Страница 10 из 56
Неизъяснимая мольба стояла в прелестных, черных глазах ребенка.
Юный охотник с недоумением смотрел на малютку, так неожиданно появившегося в лесной глуши в ранний час октябрьского утра.
— Тубо, Марс, тубо, Быстрый! — грозно произнес юный охотник на собак, которые теперь при властном окрике их господина стали мирно обнюхивать мальчика.
— Кто ты и откуда забрел сюда, прелестный ребенок? — произнес юноша, быстро приблизившись к маленькому человечку и кладя руку на его чернокудрую головку.
— Ах, дядя, мы с матушкой издалека пришли, — спокойно произнес ребенок. — Из самого Петербурга… То шли, то ехали, когда добрые люди соглашались нас подвезти за серебряные грошики, которые давала им матушка… А потом пришли в большую избу… В избе было много, много народа… Все громко кричали и смеялись. Так громко, что мне стало страшно. Потом один из них, самый важный, должно быть, сказал что-то матушке, отчего она вдруг закричала и побежала из большой избы прямо на дорогу и в лес!.. Это было еще страшнее, дядя… Я плакал и кричал, и просил остановиться. А матушка и слышать не хотела! Все бежала и бежала, пока не упала на траву… И я упал вместе с нею, только не стукнулся, потому что попал в мох… Потом я уснул… и она уснула… Хочешь, я сведу тебя к ней? Она здесь недалеко и все еще спит, а я пробудился, только не стал будить матушку. Она так утомилась, бедненькая, за дорогу… Мы очень долго шли… Пусть отдохнет, думаю, хорошенько.

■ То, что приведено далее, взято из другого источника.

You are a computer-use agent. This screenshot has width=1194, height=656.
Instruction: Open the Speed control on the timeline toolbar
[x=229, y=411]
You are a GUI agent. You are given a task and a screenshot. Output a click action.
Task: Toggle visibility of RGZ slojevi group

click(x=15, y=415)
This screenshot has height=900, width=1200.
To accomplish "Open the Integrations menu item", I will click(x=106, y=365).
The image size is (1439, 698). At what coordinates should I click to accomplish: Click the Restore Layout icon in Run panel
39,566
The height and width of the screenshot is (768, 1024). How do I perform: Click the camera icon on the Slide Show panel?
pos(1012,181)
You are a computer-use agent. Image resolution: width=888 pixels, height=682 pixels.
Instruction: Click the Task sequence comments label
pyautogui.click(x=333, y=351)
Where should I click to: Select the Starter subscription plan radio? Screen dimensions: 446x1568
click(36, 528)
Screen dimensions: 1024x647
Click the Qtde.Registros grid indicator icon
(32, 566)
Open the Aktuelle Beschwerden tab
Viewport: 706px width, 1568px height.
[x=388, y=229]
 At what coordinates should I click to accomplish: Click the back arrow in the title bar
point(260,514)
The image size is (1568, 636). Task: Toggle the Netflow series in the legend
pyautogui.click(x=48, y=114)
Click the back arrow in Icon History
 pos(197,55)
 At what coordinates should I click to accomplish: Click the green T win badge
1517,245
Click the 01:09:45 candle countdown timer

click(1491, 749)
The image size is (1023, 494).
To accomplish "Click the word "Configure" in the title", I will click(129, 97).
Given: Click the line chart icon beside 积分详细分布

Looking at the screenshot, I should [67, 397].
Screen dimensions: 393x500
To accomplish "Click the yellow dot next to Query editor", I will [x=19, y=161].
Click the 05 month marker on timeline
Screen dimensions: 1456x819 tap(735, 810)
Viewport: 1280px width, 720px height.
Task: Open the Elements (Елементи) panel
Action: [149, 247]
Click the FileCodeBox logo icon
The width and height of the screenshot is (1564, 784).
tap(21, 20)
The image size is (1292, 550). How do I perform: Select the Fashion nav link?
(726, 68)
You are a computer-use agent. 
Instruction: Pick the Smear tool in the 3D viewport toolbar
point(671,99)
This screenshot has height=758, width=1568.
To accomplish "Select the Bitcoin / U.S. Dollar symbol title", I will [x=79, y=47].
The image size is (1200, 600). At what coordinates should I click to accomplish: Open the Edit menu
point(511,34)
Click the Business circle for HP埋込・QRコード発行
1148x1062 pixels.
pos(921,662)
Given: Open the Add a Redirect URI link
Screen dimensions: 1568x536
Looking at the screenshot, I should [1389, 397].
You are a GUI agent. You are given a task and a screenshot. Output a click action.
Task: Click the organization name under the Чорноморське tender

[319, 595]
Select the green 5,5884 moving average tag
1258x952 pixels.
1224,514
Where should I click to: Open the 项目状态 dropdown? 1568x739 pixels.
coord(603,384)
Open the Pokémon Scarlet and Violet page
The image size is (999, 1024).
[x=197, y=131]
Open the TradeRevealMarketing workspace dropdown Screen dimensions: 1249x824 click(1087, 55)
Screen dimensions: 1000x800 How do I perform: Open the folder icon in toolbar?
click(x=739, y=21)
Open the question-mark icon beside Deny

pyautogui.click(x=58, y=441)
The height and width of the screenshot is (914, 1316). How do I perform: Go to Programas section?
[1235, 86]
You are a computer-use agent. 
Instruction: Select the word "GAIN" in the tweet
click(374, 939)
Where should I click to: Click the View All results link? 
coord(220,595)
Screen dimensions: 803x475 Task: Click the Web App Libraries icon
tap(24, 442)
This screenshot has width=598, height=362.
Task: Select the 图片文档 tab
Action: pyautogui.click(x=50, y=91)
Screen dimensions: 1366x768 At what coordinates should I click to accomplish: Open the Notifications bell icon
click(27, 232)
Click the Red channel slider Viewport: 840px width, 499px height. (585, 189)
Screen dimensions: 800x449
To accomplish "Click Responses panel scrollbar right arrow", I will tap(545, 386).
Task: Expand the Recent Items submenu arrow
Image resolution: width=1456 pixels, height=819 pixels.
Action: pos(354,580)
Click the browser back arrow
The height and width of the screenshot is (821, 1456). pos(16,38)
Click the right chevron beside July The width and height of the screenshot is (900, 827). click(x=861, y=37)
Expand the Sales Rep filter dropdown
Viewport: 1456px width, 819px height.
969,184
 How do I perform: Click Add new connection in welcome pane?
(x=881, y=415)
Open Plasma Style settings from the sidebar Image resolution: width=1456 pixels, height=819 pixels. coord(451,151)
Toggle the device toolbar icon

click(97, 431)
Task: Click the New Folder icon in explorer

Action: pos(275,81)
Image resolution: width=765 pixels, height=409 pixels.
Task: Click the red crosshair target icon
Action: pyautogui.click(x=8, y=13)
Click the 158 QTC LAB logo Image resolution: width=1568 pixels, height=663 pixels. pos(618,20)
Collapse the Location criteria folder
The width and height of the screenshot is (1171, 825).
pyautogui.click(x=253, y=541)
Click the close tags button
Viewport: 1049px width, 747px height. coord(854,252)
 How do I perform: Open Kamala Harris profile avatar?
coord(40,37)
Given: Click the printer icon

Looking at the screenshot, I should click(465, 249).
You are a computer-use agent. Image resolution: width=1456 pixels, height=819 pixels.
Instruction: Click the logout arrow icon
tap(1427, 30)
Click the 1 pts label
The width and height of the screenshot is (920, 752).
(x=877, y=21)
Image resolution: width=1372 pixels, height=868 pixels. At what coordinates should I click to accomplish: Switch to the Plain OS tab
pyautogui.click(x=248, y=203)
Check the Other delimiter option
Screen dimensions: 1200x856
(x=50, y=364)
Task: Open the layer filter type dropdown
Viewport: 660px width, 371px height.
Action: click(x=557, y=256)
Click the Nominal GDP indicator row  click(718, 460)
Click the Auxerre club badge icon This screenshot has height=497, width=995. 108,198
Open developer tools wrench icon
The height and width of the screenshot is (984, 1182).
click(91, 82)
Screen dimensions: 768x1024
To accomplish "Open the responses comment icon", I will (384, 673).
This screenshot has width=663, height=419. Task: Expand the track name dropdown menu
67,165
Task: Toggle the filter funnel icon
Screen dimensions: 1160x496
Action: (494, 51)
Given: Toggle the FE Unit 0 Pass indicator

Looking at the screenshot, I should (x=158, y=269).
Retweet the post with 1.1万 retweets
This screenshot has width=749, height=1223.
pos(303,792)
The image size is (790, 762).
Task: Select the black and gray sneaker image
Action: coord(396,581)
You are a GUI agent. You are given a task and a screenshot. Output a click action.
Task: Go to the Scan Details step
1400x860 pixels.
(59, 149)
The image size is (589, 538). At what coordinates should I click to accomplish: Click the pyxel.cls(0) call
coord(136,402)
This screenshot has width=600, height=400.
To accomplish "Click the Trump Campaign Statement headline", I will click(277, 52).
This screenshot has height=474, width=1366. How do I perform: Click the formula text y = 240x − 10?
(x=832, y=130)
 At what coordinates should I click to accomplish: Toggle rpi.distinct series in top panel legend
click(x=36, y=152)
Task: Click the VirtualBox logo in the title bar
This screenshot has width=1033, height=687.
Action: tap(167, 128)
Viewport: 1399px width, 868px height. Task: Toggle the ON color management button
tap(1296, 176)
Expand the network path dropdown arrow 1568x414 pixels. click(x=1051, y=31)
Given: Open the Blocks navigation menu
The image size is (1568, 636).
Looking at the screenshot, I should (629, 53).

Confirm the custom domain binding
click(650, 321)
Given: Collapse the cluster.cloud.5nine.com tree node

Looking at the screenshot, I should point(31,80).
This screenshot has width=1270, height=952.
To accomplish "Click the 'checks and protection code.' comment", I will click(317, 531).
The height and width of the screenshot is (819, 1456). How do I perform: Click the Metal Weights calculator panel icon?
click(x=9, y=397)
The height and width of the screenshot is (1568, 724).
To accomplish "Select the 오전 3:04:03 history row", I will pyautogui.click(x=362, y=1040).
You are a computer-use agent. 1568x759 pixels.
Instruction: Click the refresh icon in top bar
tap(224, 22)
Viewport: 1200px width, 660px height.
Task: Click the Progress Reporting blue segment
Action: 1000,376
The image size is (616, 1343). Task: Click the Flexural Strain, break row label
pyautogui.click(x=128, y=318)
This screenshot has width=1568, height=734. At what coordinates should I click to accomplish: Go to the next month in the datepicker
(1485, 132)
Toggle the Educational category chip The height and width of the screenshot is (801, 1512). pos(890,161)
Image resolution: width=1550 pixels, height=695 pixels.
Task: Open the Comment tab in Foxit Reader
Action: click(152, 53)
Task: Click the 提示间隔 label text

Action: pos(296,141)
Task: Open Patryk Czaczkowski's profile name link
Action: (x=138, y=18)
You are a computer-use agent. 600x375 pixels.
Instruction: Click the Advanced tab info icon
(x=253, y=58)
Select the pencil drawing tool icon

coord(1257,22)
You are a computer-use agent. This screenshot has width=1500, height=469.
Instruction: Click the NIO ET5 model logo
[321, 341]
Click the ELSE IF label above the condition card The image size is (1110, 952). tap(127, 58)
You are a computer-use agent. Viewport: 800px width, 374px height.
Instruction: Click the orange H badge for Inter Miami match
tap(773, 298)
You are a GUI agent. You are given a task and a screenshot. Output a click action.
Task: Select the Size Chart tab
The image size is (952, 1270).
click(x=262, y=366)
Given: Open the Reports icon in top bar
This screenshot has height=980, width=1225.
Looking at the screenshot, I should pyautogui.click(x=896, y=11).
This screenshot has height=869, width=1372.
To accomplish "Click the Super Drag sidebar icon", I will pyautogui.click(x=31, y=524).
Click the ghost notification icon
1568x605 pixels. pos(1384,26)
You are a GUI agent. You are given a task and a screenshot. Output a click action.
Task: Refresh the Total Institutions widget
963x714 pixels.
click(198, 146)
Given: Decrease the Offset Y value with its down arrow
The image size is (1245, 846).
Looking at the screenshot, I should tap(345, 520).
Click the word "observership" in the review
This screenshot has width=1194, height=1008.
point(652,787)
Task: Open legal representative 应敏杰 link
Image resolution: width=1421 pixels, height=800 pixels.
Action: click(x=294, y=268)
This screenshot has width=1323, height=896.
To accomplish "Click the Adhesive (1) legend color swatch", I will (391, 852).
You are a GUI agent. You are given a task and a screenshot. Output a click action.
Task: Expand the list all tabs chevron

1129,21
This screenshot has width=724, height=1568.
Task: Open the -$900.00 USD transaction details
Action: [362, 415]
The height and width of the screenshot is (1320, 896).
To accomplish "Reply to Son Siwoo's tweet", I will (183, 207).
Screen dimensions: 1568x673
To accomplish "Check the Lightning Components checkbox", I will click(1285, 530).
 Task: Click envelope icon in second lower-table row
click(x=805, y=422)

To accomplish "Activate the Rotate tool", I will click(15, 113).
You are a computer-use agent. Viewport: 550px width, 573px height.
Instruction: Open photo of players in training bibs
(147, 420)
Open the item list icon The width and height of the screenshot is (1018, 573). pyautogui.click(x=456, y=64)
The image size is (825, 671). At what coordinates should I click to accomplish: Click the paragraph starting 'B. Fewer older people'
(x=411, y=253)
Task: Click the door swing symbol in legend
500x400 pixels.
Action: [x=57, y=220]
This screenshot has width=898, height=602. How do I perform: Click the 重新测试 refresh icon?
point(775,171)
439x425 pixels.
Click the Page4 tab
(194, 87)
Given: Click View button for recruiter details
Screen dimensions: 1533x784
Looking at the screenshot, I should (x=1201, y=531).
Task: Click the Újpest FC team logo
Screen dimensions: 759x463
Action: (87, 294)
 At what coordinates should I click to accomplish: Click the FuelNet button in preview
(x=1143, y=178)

— Куда же вы шли, малютка? — спросил заботливо юноша, и взор его ласково остановился на чистых детских глазенках.
Личико мальчика вдруг разом приняло радостное выражение.
— Мы шли к царь-девице! — торжественным тоном произнес он. — Ах, ты ее не знаешь, дядя! Она живет далеко, далеко! Ее заточили в терем злые великаны и не пускают в родное царство ее отца… Ах, какая она ласковая и добрая! И как рвется к своему народу, и как любит его!.. В маминой сказке так говорится… И она такая красавица, что другой такой нет на свете… Глаза у нее — солнце. И как взглянет на кого-нибудь — так у того птички запоют в душе и так легко, легко станет…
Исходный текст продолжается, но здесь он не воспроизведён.